» Work to complete:
Continue the Manticore ranking and IDF documentation below from where it stops.

:: Supplied text ::

Ranking factor aggregation functions

A field aggregation function is a single argument function that takes an expression with field-level factors, iterates it over all the matched fields, and computes the final results. Currently implemented field aggregation functions are:

  • sum, sums the argument expression over all matched fields. For instance, sum(1) should return a number of matched fields.
  • top, returns the greatest value of the argument over all matched fields.

Formula expressions for all the built-in rankers

Most of the other rankers can actually be emulated with the expression based ranker. You just need to pass a proper expression. Such emulation is, of course, going to be slower than using the built-in, compiled ranker but still might be of interest if you want to fine-tune your ranking formula starting with one of the existing ones. Also, the formulas define the nitty gritty ranker details in a nicely readable fashion.

  • proximity_bm25 (default ranker) = sum(lcs*user_weight)*1000+bm25
  • bm25 = sum(user_weight)*1000+bm25
  • none = 1
  • wordcount = sum(hit_count*user_weight)
  • proximity = sum(lcs*user_weight)
  • matchany = sum((word_count+(lcs-1)*max_lcs)*user_weight)
  • fieldmask = field_mask
  • sph04 = sum((4*lcs+2*(min_hit_pos==1)+exact_hit)*user_weight)*1000+bm25

Configuration of IDF formula

The historically default IDF (Inverse Document Frequency) in Manticore is equivalent to OPTION idf='normalized,tfidf_normalized', and those normalizations may cause several undesired effects.

First, idf=normalized causes keyword penalization. For instance, if you search for the | something and the occurs in more than 50% of the documents, then documents with both keywords the and[something will get less weight than documents with just one keyword something. Using OPTION idf=plain avoids this.

Plain IDF varies in [0, log(N)] range, and keywords are never penalized; while the normalized IDF varies in [-log(N), log(N)] range, and too frequent keywords are penalized.

:::
:: Dataset extract ::

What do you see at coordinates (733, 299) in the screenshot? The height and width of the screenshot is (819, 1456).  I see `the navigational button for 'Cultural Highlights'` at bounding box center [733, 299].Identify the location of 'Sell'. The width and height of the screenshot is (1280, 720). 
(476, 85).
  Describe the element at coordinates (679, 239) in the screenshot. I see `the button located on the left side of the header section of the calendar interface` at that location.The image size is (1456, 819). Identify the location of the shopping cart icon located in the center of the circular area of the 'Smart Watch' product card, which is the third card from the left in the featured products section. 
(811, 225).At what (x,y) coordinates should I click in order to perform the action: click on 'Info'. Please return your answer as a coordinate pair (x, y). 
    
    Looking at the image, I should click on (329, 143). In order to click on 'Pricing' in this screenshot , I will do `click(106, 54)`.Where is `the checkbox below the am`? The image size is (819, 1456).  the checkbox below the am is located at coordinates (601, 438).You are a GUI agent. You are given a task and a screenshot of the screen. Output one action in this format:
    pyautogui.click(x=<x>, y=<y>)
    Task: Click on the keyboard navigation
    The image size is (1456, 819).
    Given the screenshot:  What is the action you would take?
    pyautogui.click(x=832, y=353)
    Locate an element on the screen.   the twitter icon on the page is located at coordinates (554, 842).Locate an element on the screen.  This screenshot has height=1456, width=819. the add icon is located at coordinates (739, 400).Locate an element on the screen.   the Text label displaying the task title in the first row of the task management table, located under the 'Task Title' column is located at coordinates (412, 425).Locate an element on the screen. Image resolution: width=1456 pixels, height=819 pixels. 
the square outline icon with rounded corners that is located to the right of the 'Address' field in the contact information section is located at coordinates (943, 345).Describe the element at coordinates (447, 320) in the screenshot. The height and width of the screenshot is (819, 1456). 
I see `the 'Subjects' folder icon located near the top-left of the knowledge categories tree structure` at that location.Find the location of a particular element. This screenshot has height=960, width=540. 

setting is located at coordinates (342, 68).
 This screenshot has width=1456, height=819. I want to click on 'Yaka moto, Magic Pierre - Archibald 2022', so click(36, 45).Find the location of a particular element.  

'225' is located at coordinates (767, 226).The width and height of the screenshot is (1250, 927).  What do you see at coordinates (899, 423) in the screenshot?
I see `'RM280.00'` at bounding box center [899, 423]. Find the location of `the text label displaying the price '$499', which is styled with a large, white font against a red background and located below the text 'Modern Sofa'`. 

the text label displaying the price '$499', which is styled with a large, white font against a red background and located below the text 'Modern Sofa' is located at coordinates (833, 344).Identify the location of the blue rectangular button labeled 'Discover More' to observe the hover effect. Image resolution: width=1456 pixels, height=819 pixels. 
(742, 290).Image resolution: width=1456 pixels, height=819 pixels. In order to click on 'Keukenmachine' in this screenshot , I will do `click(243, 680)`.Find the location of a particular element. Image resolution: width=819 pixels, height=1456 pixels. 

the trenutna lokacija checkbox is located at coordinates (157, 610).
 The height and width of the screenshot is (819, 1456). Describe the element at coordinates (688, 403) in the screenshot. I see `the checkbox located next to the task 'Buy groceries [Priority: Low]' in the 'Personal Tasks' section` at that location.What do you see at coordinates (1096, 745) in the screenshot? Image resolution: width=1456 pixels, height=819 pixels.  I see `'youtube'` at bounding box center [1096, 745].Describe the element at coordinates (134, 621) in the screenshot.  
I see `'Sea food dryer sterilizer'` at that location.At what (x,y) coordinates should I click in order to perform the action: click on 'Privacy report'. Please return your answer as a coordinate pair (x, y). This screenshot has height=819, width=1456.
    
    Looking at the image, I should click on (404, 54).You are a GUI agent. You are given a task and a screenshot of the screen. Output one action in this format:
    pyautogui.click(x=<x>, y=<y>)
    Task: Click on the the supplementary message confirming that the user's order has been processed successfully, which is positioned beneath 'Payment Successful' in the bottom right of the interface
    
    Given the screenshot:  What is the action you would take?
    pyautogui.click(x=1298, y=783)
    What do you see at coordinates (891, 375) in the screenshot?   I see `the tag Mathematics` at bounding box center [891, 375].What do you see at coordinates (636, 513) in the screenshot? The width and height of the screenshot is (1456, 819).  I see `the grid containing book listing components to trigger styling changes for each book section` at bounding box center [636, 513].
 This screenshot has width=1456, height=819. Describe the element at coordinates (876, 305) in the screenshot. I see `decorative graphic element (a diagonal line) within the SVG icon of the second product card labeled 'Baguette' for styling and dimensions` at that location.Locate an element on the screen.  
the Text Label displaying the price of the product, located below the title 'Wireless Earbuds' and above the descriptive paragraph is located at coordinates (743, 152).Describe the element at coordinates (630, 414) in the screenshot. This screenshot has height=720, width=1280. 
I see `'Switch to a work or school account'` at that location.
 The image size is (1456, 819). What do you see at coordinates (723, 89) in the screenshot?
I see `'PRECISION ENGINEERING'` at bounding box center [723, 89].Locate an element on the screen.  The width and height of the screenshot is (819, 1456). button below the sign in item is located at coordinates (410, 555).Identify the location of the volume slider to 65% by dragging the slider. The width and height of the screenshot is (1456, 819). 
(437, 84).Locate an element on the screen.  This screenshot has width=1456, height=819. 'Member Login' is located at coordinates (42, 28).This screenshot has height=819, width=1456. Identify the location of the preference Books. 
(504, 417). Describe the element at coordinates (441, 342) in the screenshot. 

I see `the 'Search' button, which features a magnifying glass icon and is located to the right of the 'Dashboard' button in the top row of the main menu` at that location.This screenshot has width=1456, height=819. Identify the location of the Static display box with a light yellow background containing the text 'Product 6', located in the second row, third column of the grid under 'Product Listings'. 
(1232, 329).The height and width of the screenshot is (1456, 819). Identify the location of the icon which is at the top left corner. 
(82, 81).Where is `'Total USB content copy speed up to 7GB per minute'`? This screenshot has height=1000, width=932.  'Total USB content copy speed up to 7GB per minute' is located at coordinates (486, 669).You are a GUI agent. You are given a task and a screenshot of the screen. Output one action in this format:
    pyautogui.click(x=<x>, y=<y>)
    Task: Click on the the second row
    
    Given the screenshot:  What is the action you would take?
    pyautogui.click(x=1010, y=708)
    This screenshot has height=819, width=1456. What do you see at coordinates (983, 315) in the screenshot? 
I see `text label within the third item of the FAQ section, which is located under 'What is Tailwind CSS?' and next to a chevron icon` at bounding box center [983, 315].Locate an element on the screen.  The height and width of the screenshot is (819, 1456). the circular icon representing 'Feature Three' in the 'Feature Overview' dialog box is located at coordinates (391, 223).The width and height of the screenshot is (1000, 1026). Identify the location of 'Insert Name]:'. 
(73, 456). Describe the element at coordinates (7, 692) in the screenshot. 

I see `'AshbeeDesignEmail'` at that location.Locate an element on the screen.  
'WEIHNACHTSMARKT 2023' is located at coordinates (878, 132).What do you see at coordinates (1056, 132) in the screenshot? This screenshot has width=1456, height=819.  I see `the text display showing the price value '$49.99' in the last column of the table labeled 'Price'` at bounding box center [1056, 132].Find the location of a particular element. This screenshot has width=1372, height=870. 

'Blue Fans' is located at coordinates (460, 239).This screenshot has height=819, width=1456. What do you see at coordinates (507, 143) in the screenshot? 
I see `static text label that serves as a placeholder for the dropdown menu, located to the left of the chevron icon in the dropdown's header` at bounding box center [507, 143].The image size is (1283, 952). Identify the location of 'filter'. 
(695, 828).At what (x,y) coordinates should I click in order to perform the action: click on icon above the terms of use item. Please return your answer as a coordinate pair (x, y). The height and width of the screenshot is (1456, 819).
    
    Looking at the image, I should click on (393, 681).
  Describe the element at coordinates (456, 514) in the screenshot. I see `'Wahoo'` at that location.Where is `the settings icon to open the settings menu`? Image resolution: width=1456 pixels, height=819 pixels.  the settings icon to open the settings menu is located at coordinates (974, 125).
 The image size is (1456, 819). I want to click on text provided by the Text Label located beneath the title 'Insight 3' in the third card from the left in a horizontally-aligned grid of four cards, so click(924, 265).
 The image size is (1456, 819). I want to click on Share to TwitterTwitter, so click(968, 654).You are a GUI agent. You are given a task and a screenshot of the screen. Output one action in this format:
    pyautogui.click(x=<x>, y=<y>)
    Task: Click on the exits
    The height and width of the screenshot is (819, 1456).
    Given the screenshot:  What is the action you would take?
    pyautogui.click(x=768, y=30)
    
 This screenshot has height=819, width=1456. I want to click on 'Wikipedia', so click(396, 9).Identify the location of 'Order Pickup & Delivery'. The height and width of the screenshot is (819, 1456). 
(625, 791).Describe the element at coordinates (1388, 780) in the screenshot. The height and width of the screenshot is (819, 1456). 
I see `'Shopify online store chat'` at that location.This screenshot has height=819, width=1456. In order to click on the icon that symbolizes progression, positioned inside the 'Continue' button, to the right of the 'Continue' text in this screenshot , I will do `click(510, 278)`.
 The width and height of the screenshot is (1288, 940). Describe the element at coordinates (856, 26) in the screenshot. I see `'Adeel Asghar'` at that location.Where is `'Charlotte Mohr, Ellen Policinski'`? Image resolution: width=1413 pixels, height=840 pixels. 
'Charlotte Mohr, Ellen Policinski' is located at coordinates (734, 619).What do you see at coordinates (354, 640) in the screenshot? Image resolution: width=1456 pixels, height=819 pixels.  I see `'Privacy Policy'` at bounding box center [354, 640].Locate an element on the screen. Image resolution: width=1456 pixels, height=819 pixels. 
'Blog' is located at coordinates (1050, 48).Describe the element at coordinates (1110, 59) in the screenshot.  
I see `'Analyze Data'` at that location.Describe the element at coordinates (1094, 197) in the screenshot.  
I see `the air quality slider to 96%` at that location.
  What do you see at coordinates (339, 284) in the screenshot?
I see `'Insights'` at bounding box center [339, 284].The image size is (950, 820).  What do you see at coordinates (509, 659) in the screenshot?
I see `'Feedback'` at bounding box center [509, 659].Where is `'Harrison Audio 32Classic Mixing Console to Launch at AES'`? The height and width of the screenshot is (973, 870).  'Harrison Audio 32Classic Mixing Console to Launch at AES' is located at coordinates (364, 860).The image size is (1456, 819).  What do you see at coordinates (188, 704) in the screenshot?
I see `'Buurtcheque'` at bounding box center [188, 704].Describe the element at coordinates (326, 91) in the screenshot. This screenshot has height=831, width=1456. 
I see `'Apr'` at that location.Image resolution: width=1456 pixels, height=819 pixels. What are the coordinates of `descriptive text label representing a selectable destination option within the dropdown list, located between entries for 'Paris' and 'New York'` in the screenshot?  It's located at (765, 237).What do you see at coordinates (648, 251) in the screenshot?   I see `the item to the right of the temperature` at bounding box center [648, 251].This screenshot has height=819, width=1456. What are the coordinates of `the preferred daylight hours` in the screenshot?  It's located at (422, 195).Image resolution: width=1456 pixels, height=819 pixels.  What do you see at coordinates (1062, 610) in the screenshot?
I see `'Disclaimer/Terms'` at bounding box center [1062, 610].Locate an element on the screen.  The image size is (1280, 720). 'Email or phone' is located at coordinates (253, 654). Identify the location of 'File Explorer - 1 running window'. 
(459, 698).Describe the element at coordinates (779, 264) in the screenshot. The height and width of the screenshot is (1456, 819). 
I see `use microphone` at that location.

:::

» Reply to the exercise:
Second, idf=tfidf_normalized causes IDF drift over queries. Historically, we additionally divided IDF by query keyword count, so that the entire sum(tf*idf) over all keywords would still fit into [0,1] range. However, that means that queries word1 and word1 | nonmatchingword2 would assign different weights to the exactly same result set, because the IDFs for both word1 and nonmatchingword2 would be divided by 2. OPTION idf='tfidf_unnormalized' fixes that. Note that BM25, BM25A, BM25F() ranking factors will be scale accordingly once you disable this normalization.

IDF flags can be mixed; plain and normalized are mutually exclusive;tfidf_unnormalized and tfidf_normalized are mutually exclusive; and unspecified flags in such a mutually exclusive group take their defaults. That means that OPTION idf=plain is equivalent to a complete OPTION idf='plain,tfidf_normalized' specification.

Pagination of search results

Manticore Search returns by default the top 20 matched documents in the result set.

SQL

For SQL the navigation over the result set can be done with LIMIT clause.

LIMIT can accept one number as the size of the returned set using a zero offset or a pair of offset and size.

HTTP JSON

If HTTP JSON is used, the nodes offset and limit can control the offset of the result set and the size of the returned set. Alternatively the pair size and from can be used instead.

  • SQL
  • JSON

SQL JSON

  1. SELECT ... FROM ... [LIMIT [offset,] row_count]
  2. SELECT ... FROM ... [LIMIT row_count][ OFFSET offset]
  1. {
  2. "index": "<index_name>",
  3. "query": ...
  4. ...
  5. "limit": 20,
  6. "offset": 0
  7. }
  8. {
  9. "index": "<index_name>",
  10. "query": ...
  11. ...
  12. "size": 20,
  13. "from": 0
  14. }

Result set window

By default, Manticore Search uses a result set window of 1000 best ranked documents that can be returned back in the result set. If the result set is paginated beyond this value, the query will end in error.

This limitation can be adjusted with the query option max_matches.

Increasing the max_matches to very high values should be made only if it’s required for the navigation to reach such points. High max_matches value requires more memory used and can increase the query response time. One way to work with deep result sets is to set max_matches as a sum of offset and limit.

Lowering max_matches under 1000 has a benefit in reducing the memory used by the query. It can also reduce the query time, but in most cases it might not be a noticeable gain.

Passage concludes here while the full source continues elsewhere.